* [WHAT IS NEEDED]: In this exercise, every entry below is to be reproduced word for word.

* [DATA TO USE]:
§ §
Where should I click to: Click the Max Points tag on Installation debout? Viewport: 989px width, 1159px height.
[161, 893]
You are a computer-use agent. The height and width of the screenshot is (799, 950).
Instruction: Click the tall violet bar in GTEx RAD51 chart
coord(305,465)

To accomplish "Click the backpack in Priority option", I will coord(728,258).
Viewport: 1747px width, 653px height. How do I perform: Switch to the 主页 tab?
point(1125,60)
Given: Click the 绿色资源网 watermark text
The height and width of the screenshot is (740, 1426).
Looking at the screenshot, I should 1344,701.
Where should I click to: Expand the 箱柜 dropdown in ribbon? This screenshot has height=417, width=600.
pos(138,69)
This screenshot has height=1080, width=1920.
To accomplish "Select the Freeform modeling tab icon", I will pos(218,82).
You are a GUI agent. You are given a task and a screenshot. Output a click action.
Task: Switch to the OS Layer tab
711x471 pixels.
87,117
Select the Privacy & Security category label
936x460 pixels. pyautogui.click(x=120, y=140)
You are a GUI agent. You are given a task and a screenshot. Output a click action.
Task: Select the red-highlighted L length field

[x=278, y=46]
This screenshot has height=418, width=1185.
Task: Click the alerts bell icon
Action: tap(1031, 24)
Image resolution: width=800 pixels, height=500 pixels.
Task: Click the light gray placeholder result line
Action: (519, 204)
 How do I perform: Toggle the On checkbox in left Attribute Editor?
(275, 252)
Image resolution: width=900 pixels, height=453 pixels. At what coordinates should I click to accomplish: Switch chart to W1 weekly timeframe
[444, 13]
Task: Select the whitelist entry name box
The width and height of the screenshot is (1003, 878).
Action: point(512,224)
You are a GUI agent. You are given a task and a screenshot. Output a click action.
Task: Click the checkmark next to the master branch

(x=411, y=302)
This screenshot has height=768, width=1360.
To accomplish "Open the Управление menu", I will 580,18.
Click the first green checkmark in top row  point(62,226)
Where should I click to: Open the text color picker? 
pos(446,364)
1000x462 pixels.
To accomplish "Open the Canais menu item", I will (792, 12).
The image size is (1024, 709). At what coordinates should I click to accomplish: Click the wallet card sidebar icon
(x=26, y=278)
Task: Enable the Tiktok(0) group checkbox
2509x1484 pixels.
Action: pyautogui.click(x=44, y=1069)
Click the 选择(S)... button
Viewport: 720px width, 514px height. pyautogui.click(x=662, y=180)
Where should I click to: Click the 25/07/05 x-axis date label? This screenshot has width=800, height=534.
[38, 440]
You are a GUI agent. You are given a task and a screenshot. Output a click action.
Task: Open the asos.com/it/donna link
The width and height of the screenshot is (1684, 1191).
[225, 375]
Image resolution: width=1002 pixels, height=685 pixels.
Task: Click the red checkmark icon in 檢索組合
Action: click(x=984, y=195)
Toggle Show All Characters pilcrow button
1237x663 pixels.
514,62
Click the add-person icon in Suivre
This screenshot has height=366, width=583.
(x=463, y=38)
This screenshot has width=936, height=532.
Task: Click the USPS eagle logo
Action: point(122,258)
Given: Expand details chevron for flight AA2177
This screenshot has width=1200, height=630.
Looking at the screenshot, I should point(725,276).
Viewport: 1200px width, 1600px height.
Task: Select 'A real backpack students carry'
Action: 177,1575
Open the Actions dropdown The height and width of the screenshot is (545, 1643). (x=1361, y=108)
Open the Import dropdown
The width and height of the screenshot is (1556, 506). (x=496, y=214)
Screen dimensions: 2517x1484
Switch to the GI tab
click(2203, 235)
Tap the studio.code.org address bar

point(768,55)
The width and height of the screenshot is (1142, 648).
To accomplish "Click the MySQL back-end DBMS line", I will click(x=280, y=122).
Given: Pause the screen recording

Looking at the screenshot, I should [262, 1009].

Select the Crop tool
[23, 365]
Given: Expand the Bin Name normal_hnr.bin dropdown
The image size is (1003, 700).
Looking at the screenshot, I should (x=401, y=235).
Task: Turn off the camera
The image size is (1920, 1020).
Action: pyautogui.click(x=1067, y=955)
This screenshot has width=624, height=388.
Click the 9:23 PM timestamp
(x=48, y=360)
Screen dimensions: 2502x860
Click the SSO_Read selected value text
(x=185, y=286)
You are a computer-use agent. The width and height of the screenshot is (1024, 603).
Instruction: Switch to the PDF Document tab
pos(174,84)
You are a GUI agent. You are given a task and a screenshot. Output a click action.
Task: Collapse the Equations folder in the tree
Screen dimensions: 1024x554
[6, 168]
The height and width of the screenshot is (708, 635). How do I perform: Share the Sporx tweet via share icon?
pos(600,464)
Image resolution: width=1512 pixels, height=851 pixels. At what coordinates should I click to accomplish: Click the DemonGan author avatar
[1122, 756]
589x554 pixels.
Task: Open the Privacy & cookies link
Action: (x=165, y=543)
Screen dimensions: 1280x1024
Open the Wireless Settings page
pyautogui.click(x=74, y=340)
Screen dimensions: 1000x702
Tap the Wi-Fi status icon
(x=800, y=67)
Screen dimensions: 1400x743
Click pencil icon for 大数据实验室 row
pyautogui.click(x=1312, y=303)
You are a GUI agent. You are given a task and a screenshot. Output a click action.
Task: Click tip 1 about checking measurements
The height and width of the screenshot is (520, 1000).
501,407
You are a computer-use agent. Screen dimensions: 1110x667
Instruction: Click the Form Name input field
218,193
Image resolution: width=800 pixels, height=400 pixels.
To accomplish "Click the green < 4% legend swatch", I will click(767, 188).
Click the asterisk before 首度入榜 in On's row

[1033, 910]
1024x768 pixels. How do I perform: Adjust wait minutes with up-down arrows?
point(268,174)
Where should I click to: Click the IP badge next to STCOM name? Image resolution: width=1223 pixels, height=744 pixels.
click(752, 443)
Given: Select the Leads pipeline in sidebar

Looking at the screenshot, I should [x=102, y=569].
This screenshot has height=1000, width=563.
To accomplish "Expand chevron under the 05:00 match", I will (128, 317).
§ §
* [RESPONSE BOX]:
Where should I click to: Click the Max Points tag on Installation debout? Viewport: 989px width, 1159px height.
[161, 893]
You are a computer-use agent. The height and width of the screenshot is (799, 950).
Instruction: Click the tall violet bar in GTEx RAD51 chart
coord(305,465)

To accomplish "Click the backpack in Priority option", I will coord(728,258).
Viewport: 1747px width, 653px height. How do I perform: Switch to the 主页 tab?
point(1125,60)
Given: Click the 绿色资源网 watermark text
The height and width of the screenshot is (740, 1426).
Looking at the screenshot, I should 1344,701.
Where should I click to: Expand the 箱柜 dropdown in ribbon? This screenshot has height=417, width=600.
pos(138,69)
This screenshot has height=1080, width=1920.
To accomplish "Select the Freeform modeling tab icon", I will pos(218,82).
You are a GUI agent. You are given a task and a screenshot. Output a click action.
Task: Switch to the OS Layer tab
711x471 pixels.
87,117
Select the Privacy & Security category label
936x460 pixels. pyautogui.click(x=120, y=140)
You are a GUI agent. You are given a task and a screenshot. Output a click action.
Task: Select the red-highlighted L length field

[x=278, y=46]
This screenshot has height=418, width=1185.
Task: Click the alerts bell icon
Action: tap(1031, 24)
Image resolution: width=800 pixels, height=500 pixels.
Task: Click the light gray placeholder result line
Action: (519, 204)
 How do I perform: Toggle the On checkbox in left Attribute Editor?
(275, 252)
Image resolution: width=900 pixels, height=453 pixels. At what coordinates should I click to accomplish: Switch chart to W1 weekly timeframe
[444, 13]
Task: Select the whitelist entry name box
The width and height of the screenshot is (1003, 878).
Action: point(512,224)
You are a GUI agent. You are given a task and a screenshot. Output a click action.
Task: Click the checkmark next to the master branch

(x=411, y=302)
This screenshot has height=768, width=1360.
To accomplish "Open the Управление menu", I will 580,18.
Click the first green checkmark in top row  point(62,226)
Where should I click to: Open the text color picker? 
pos(446,364)
1000x462 pixels.
To accomplish "Open the Canais menu item", I will (792, 12).
The image size is (1024, 709). At what coordinates should I click to accomplish: Click the wallet card sidebar icon
(x=26, y=278)
Task: Enable the Tiktok(0) group checkbox
2509x1484 pixels.
Action: pyautogui.click(x=44, y=1069)
Click the 选择(S)... button
Viewport: 720px width, 514px height. pyautogui.click(x=662, y=180)
Where should I click to: Click the 25/07/05 x-axis date label? This screenshot has width=800, height=534.
[38, 440]
You are a GUI agent. You are given a task and a screenshot. Output a click action.
Task: Open the asos.com/it/donna link
The width and height of the screenshot is (1684, 1191).
[225, 375]
Image resolution: width=1002 pixels, height=685 pixels.
Task: Click the red checkmark icon in 檢索組合
Action: click(x=984, y=195)
Toggle Show All Characters pilcrow button
1237x663 pixels.
514,62
Click the add-person icon in Suivre
This screenshot has height=366, width=583.
(x=463, y=38)
This screenshot has width=936, height=532.
Task: Click the USPS eagle logo
Action: point(122,258)
Given: Expand details chevron for flight AA2177
This screenshot has width=1200, height=630.
Looking at the screenshot, I should point(725,276).
Viewport: 1200px width, 1600px height.
Task: Select 'A real backpack students carry'
Action: 177,1575
Open the Actions dropdown The height and width of the screenshot is (545, 1643). (x=1361, y=108)
Open the Import dropdown
The width and height of the screenshot is (1556, 506). (x=496, y=214)
Screen dimensions: 2517x1484
Switch to the GI tab
click(2203, 235)
Tap the studio.code.org address bar

point(768,55)
The width and height of the screenshot is (1142, 648).
To accomplish "Click the MySQL back-end DBMS line", I will click(x=280, y=122).
Given: Pause the screen recording

Looking at the screenshot, I should [262, 1009].

Select the Crop tool
[23, 365]
Given: Expand the Bin Name normal_hnr.bin dropdown
The image size is (1003, 700).
Looking at the screenshot, I should (x=401, y=235).
Task: Turn off the camera
The image size is (1920, 1020).
Action: pyautogui.click(x=1067, y=955)
This screenshot has width=624, height=388.
Click the 9:23 PM timestamp
(x=48, y=360)
Screen dimensions: 2502x860
Click the SSO_Read selected value text
(x=185, y=286)
You are a computer-use agent. The width and height of the screenshot is (1024, 603).
Instruction: Switch to the PDF Document tab
pos(174,84)
You are a GUI agent. You are given a task and a screenshot. Output a click action.
Task: Collapse the Equations folder in the tree
Screen dimensions: 1024x554
[6, 168]
The height and width of the screenshot is (708, 635). How do I perform: Share the Sporx tweet via share icon?
pos(600,464)
Image resolution: width=1512 pixels, height=851 pixels. At what coordinates should I click to accomplish: Click the DemonGan author avatar
[1122, 756]
589x554 pixels.
Task: Open the Privacy & cookies link
Action: (x=165, y=543)
Screen dimensions: 1280x1024
Open the Wireless Settings page
pyautogui.click(x=74, y=340)
Screen dimensions: 1000x702
Tap the Wi-Fi status icon
(x=800, y=67)
Screen dimensions: 1400x743
Click pencil icon for 大数据实验室 row
pyautogui.click(x=1312, y=303)
You are a GUI agent. You are given a task and a screenshot. Output a click action.
Task: Click tip 1 about checking measurements
The height and width of the screenshot is (520, 1000).
501,407
You are a computer-use agent. Screen dimensions: 1110x667
Instruction: Click the Form Name input field
218,193
Image resolution: width=800 pixels, height=400 pixels.
To accomplish "Click the green < 4% legend swatch", I will click(767, 188).
Click the asterisk before 首度入榜 in On's row

[1033, 910]
1024x768 pixels. How do I perform: Adjust wait minutes with up-down arrows?
point(268,174)
Where should I click to: Click the IP badge next to STCOM name? Image resolution: width=1223 pixels, height=744 pixels.
click(752, 443)
Given: Select the Leads pipeline in sidebar

Looking at the screenshot, I should [x=102, y=569].
This screenshot has height=1000, width=563.
To accomplish "Expand chevron under the 05:00 match", I will (128, 317).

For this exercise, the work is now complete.